Весь склад его характера, житейский темперамент, причастность ко всем — и «высоким», и «низким» — сторонам жизни, страстная потребность в общении с людьми как будто плохо сообразуются с узаконенным представлением об ученом — исследователе, переводчике с труднейших языков мира — древнегреческого и латыни. Я имею в виду не только психологическую, но и практическую трудность этого сочетания. Общительность и широкая житейская любознательность отнимают уйму времени, которого Пиотровскому и без того должно было не хватать. Но оказывается, что если человек по самой природе своей внутренне широк, если широта его органична и естественна, его хватает решительно на все. Каким-то чудодейственным образом сутки такого человека удлиняются, один род деятельности становится досугом по отношению к другому, а часы, по виду посвященные отдыху, на поверку оказываются чуть ли не самыми производительными.

Уже в юности он с полным основанием считался первоклассным знатоком античности, греков стал переводить еще будучи студентом, но как раз этому не следует удивляться. В те годы люди взрослели вообще необычайно рано и так же рано начинал решительно все виды своей деятельности Пиотровский: юношей писал сценарии «массовых празднеств» (а когда стал постарше, обратился к «массовым празднествам» как исследователь), почти мальчиком писал статьи и рецензии, едва закончив курс университета, сам стал директором высшего учебного заведения — Высших государственных курсов искусствознания при Институте истории искусств. Его учениками нередко оказывались не только его сверстники, но и люди, которые были на много лет старше его. Никто не придавал этому значения. По блестящей своей образованности, по научному авторитету, который он уже успел завоевать, по смелости и самостоятельности своего творческого мышления и по достигнутой им интеллектуальной зрелости он действительно был самым старшим.

Набор заданий
A. Ответьте по отрывку о Пиотровском на три вопроса:
(i) С каких языков он переводил?
(ii) Когда он начал переводить греков?
(iii) Директором какого учебного заведения он стал вскоре после окончания университета?
B. Напишите продолжение отрывка о Пиотровском, начав сразу после его последнего предложения.

Исходные данные

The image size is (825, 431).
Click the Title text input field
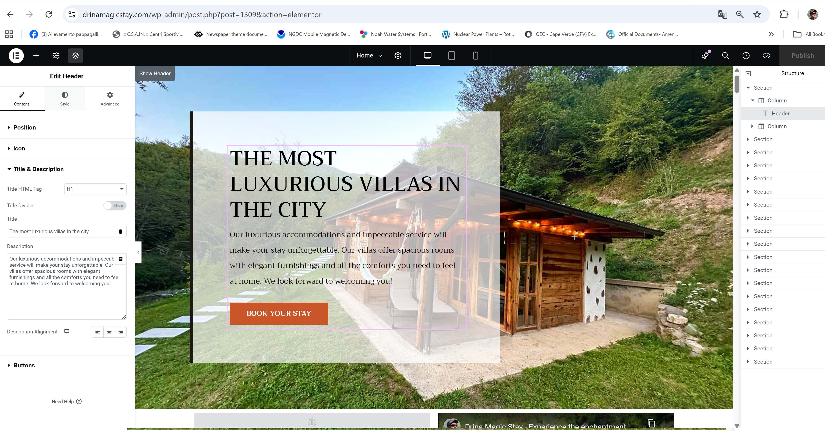(x=61, y=231)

Ответы к заданиям
A.
(i) С древнегреческого и латыни.
(ii) Ещё студентом.
(iii) Высших государственных курсов искусствознания при Институте истории искусств.

B.
Он успевал очень много, несмотря на трудный быт и на то, что само время для научных занятий было, говоря словами поэта, «мало оборудовано». В Петрограде в самом начале двадцатых годов не хватало не только хлеба, но и топлива и света. Первая жена Пиотровского Т. Ф. Калашникова, совсем юная в то время студийка, переписывала, по ее собственному свидетельству, нацарапанную от руки, немыслимым почерком рукопись «Лизистраты» — первой из переведенных Пиотровским комедий Аристофана — при тусклом и мигающем свете «коптилки». Однажды, это уже было позже, он заметил не то шутя, не то серьезно: «Если не переведу ежедневно триста шестьдесят строчек с греческого, останусь без хлеба». Это было, вероятно, правильно, но главным образом в переносном смысле. Как уже было сказано, превосходное знание античности и верность ей связывались в Пиотровском с непостижимой широтой современных эстетических интересов. Едва ли он сам в состоянии был объяснить эту связь. По свидетельству М. Ю. Блеймана, он как-то сказал: «Я не смог бы перевести ни одной строчки античного автора, если бы не ходил каждый день на театральные репетиции, не обсуждал бы сценарии, не читал бы лекции о современном искусстве и не писал бы статьи в вечерней газете».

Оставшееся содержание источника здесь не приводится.